Tripwire Inc. announced enhanced capabilities for preventing and detecting cybercrime. With a new set of advanced cybercrime controls that leverage MITRE’s Adversarial Tactics, Techniques, and Common Knowledge (ATT&CK) framework, Tripwire Enterprise now offers hundreds of new tests for hardening against and detecting activities associated with cybercrime behavior.
MITRE’s ATT&CK is a curated knowledge base and model for cyber adversary behavior, reflecting the various phases of an adversary’s life cycle and the platforms they are known to target. By breaking down an attack into ten different category tactics – each with its own set of techniques – ATT&CK is able to map out each attack chain.

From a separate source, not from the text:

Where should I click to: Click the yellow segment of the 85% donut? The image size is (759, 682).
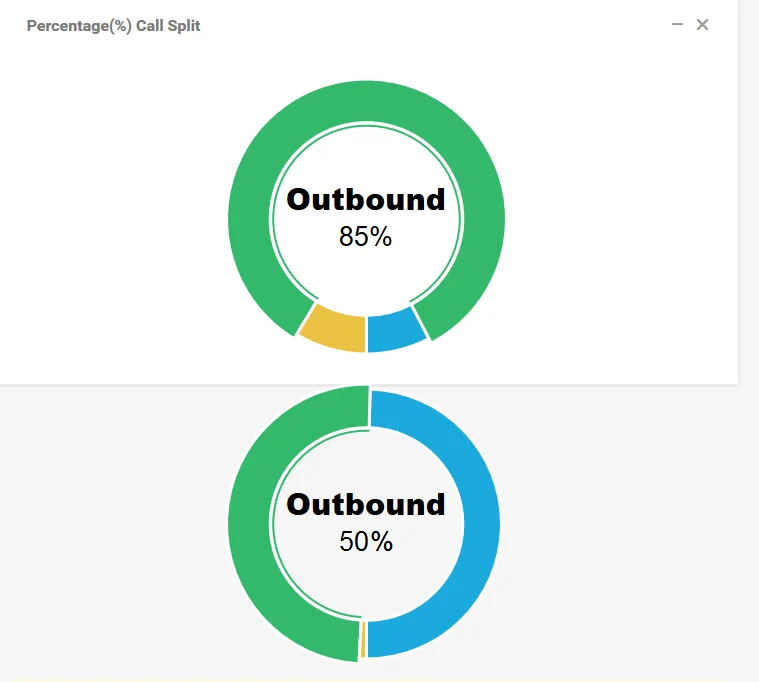[334, 330]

Tripwire Enterprise, the company’s flagship secure configuration management suite, has been enhanced to identify the techniques, tactics and procedures (TTPs) outlined in MITRE’s ATT&CK model.

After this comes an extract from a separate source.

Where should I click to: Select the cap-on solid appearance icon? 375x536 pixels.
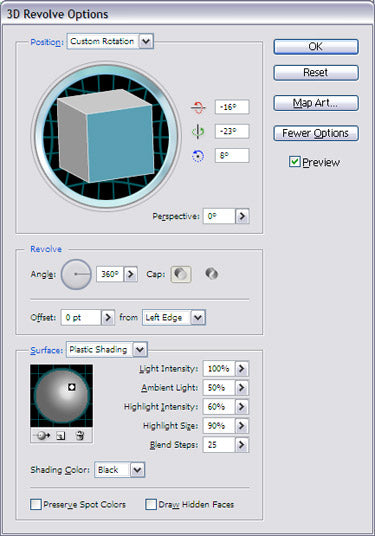click(x=181, y=274)
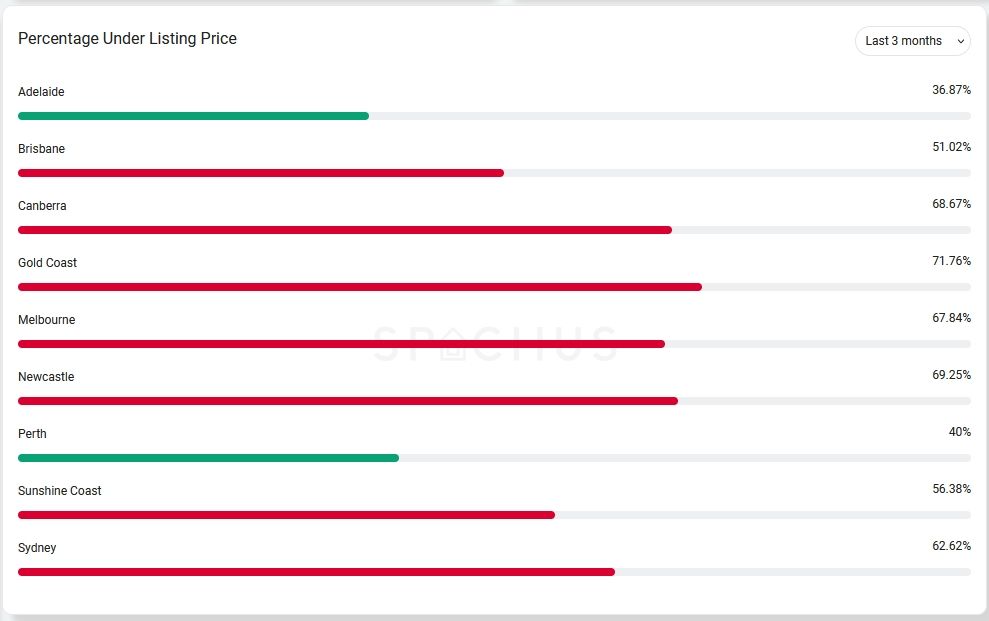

“By building upon our own breach detection rules, with hundreds of new tests that we developed based on the MITRE ATT&CK framework, we’ve boosted Tripwire Enterprise’s ability to detect and protect against behaviors associated with cybercrime,” said Tim Erlin, vice president of product management and strategy at Tripwire. “Organizations can build better preventative measures and be in position to identify a breach sooner by focusing on the behaviors of cyberattackers, instead of just on the specific tools or malware they use.”
In the event that Tripwire Enterprise detects a change associated with cybercrime, it helps incident responders act more swiftly by providing details not only of what changed, but also what the value should be and why a cyberattacker would have made that change. In addition, Tripwire Enterprise automatically collects key attack data, reducing the need to manually collect it across disparate endpoints.

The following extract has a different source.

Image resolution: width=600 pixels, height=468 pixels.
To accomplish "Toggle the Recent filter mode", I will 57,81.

“Tripwire maintains the most comprehensive library of security and compliance coverage,” Erlin added. “We’re constantly enhancing our solutions with new content like this latest set of advanced cybercrime controls so that our customers can take advantage of the broadest set of policies, frameworks and best practices in an effort to maintain strong foundational security controls, from hardening to detection.”
The new advanced cybercrime controls are now available for Windows Server 2012, Windows Server 2012 R2 and Windows Server 2016 systems. Support for additional operating systems will be released soon.